Ces attitudes étant diverses, voire contradictoires, on comprend cette remarque de S. Moscovici : « On admet que ce qui est attribué à la nature est une somme de projections, d'émotions, de situations internes à la société et à l'homme, plutôt qu'une représentation exacte de celle-ci » La Société Contre Nature.
« L’invention par les Européens, il y a quelques siècles, de ce qu’on appelle « nature » sont un coup de force qui a mis les humains à distance du monde dans lequel ils étaient intégrés jusqu’au Moyen Âge ». « Le concept de nature est bien sûr plus ancien (il remonte aux Grecs). Mais ce concept ne prend véritablement sa forme définitive qu’à partir de la révolution scientifique. Ce qui est caractéristique du XVIIème siècle, c’est que tout d’un coup, la nature devient un objet d’enquête et une ressource pour les humains. »

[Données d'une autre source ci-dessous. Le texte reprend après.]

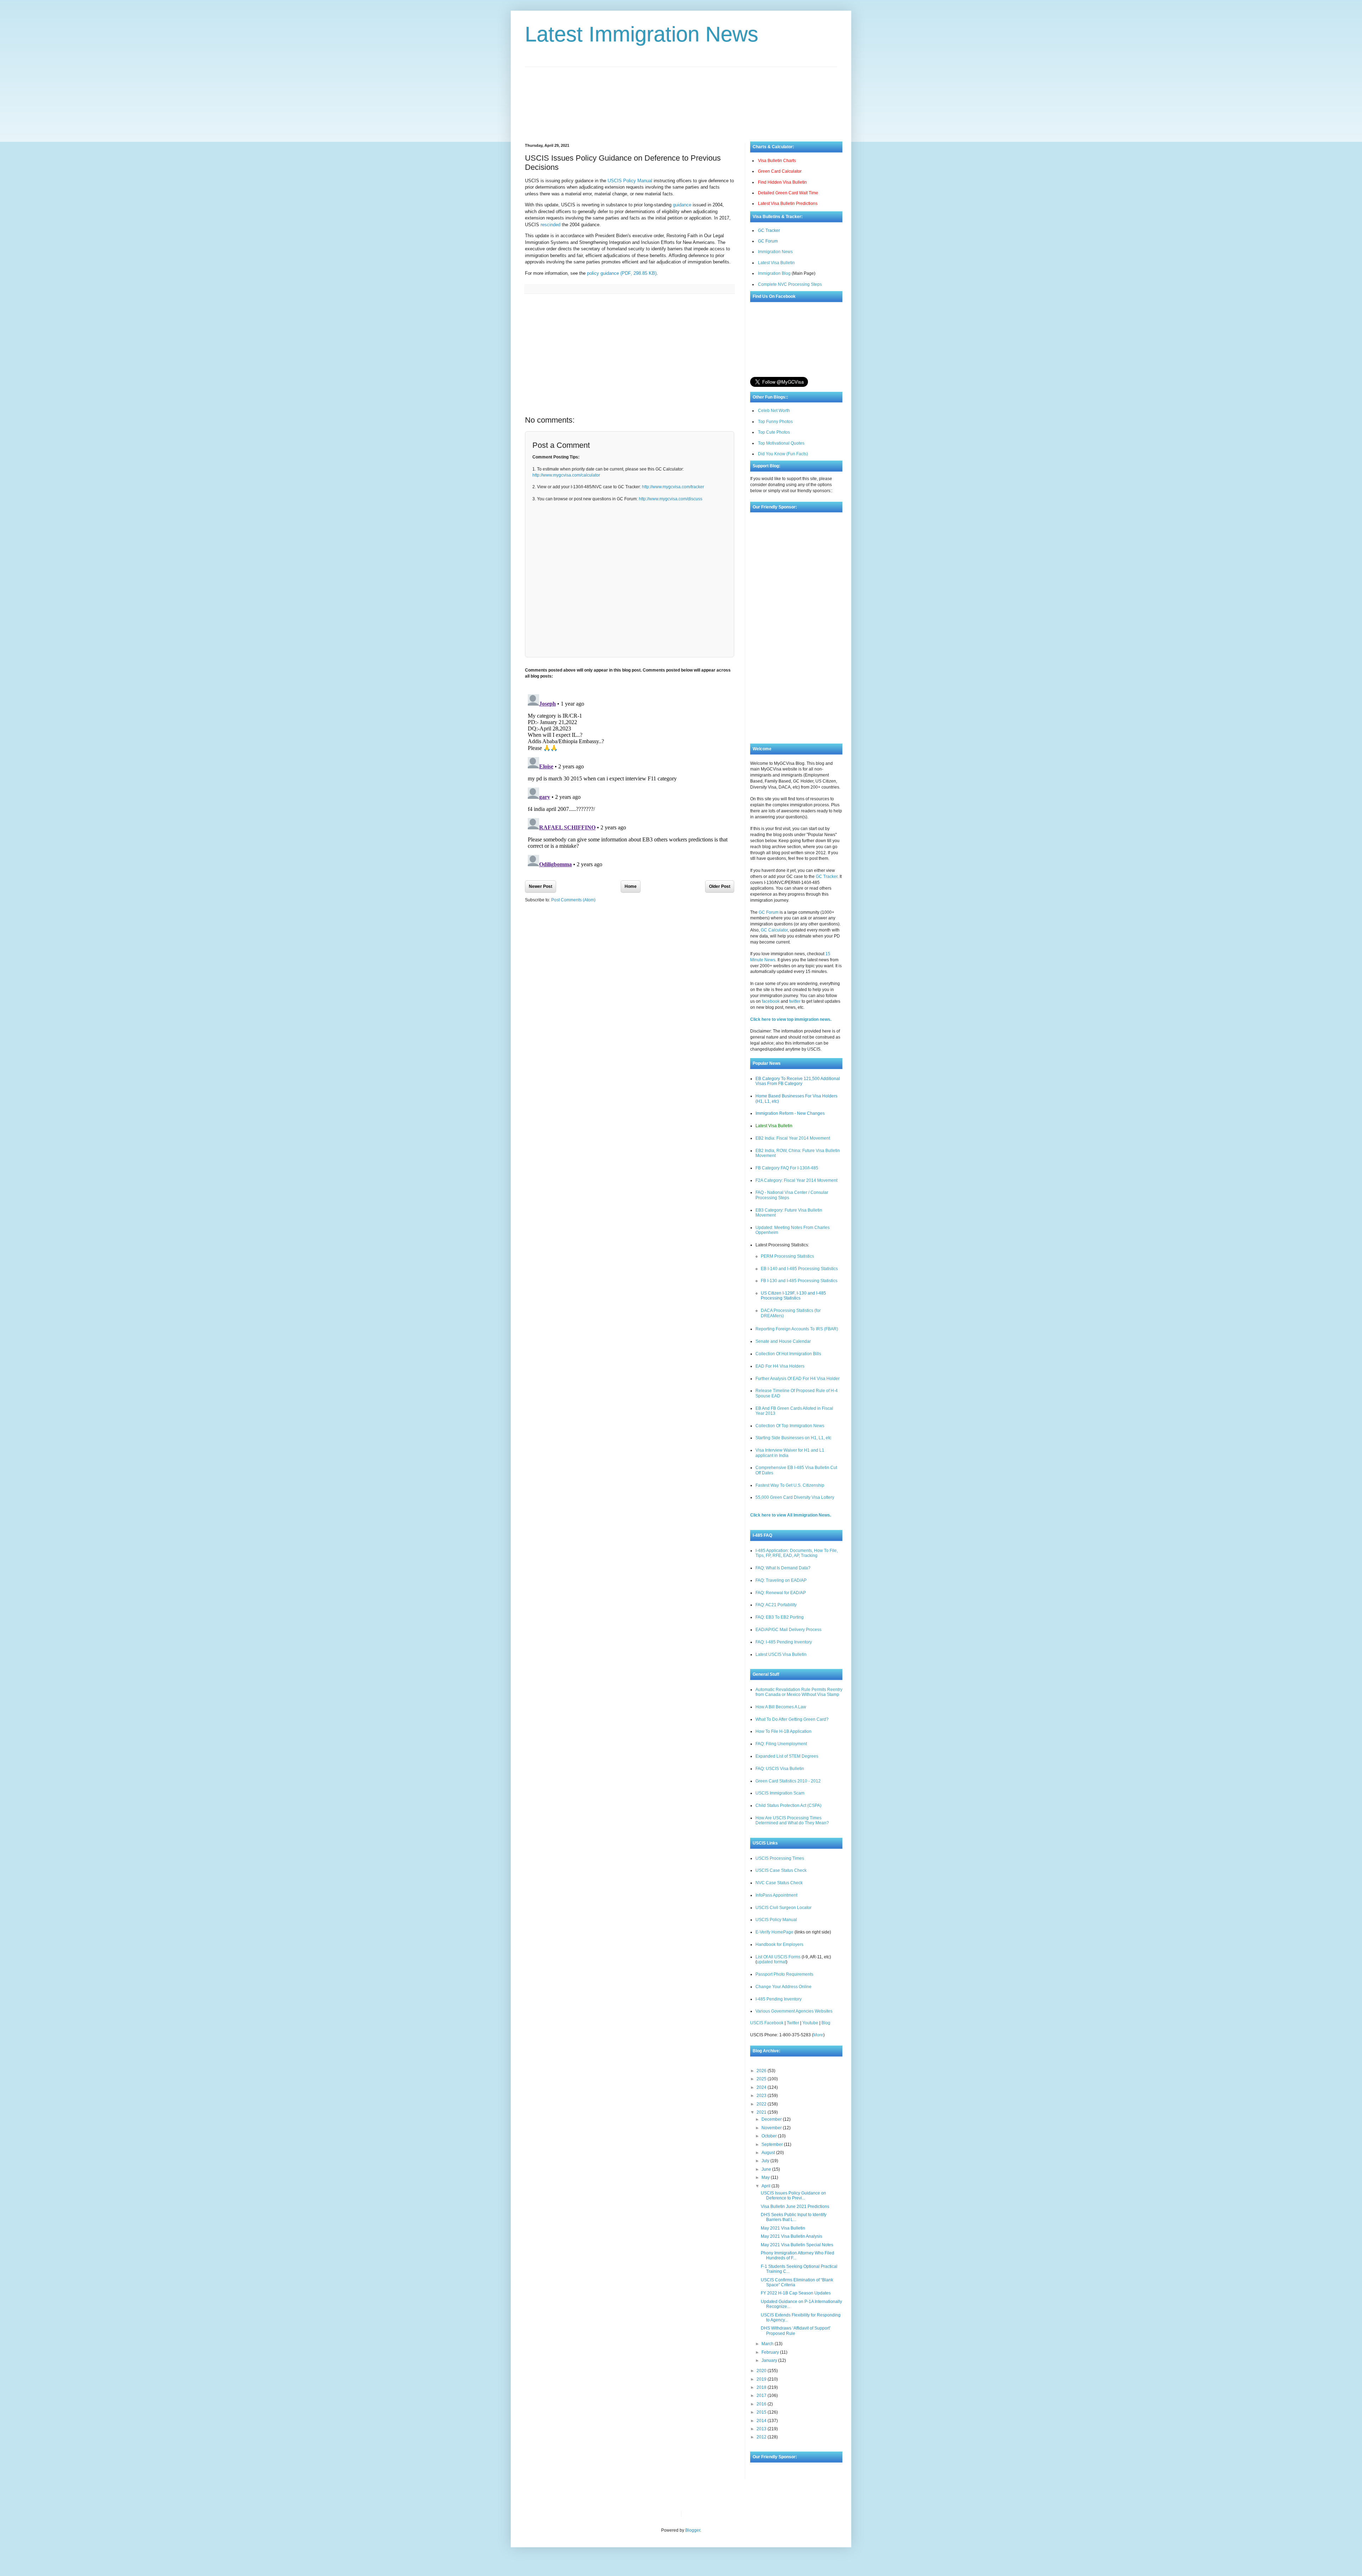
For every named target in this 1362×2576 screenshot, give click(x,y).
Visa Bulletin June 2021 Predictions (795, 2206)
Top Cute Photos (774, 432)
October (770, 2135)
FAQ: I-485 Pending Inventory (783, 1642)
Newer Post (540, 886)
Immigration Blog (774, 273)
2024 (762, 2087)
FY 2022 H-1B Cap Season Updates (796, 2293)
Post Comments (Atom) (573, 899)
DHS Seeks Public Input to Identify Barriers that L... (793, 2217)
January (770, 2360)
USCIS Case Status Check (781, 1870)
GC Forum (768, 241)
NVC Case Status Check (779, 1882)
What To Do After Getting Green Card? (792, 1719)
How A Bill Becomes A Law (780, 1706)
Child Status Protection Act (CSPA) (788, 1805)
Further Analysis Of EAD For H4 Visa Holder (797, 1378)
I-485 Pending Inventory (778, 1999)
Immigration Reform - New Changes (790, 1113)
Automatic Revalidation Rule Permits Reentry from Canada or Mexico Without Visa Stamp (798, 1692)
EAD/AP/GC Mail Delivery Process (788, 1629)
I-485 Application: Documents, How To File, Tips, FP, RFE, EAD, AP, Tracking (796, 1553)
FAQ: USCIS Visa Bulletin (779, 1768)
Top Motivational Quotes (781, 443)
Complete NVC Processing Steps (790, 284)
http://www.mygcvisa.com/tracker (673, 486)
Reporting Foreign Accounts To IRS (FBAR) (796, 1328)
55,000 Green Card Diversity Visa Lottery (794, 1497)
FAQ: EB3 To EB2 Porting (779, 1617)
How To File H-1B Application (783, 1731)
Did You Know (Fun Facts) (783, 453)
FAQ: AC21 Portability (776, 1604)
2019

« Je n’ai cessé de le montrer au fil des trente dernières années : la nature, cela n’existe pas. La nature est un concept, une abstraction. C’est une façon d’établir une distance entre les humains et les non- humains « La nature est une construction qui permet de donner une saillance à tout ce à quoi le concept est opposé. On va donc parler de la nature et de la société, de la nature et de l’homme, de la nature et de l’art…une sorte de boîte vide qui permet de donner une saillance à tous les concepts auxquels on va l’opposer. Moi, je m’en sers pour signifier la distance qui s’est établie entre les humains et les non-humains ». La question de « la nature » ne s'est « guère posée pour de nombreuses cultures. C'est là un fétiche qui nous les Occidentaux] est propre » « sans doute la nature n'existe-t-elle pas pour bien des peuples comme un domaine ontologique autonome »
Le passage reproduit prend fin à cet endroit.